— start Working data —
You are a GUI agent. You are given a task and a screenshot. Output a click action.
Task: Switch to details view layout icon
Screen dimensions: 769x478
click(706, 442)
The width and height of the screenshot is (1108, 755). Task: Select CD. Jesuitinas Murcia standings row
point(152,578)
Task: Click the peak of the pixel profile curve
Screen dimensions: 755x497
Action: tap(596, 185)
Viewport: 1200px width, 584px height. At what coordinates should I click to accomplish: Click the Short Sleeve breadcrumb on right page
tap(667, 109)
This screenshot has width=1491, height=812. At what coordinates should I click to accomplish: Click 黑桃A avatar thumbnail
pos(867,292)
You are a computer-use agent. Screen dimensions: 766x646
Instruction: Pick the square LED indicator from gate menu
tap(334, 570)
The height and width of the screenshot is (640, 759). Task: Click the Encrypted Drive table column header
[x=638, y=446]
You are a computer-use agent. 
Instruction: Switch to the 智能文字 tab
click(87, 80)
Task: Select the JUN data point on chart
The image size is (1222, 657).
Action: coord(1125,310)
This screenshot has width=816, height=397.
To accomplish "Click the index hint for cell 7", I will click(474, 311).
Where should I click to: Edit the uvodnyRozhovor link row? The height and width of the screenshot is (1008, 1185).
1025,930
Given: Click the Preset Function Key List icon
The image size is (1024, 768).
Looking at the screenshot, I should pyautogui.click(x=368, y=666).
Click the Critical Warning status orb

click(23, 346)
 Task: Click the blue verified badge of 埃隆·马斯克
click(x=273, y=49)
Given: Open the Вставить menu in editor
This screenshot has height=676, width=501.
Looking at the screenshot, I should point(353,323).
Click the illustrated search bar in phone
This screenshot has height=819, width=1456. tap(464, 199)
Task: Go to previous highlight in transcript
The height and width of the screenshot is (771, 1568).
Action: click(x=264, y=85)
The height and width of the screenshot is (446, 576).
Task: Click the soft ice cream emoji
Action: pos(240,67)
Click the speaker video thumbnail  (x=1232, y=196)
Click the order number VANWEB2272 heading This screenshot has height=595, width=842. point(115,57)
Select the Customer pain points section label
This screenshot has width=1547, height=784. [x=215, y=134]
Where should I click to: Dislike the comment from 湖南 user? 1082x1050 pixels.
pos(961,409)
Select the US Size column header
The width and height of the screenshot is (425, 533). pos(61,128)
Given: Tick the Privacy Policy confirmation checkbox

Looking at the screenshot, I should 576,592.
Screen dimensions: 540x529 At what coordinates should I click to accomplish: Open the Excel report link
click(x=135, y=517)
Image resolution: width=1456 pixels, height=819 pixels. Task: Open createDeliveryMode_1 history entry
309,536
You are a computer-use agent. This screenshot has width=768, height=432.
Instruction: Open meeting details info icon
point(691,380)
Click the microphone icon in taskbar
— end Working data —
> **Written instruction**
Output the rows starting at the line containing "Select the Customer pain points section label" and ending at the line containing "Looking at the screenshot, I should 576,592." as a two-column CSV with the headers instruction and answer, one line per row. Put each row's text and its answer in separate quoted fields, with any line breaks replaced by spaces.

> **Complete output**
instruction,answer
"Select the Customer pain points section label","This screenshot has width=1547, height=784. [x=215, y=134]"
"Where should I click to: Dislike the comment from 湖南 user? 1082x1050 pixels.","pos(961,409)"
"Select the US Size column header","The width and height of the screenshot is (425, 533). pos(61,128)"
"Given: Tick the Privacy Policy confirmation checkbox","Looking at the screenshot, I should 576,592."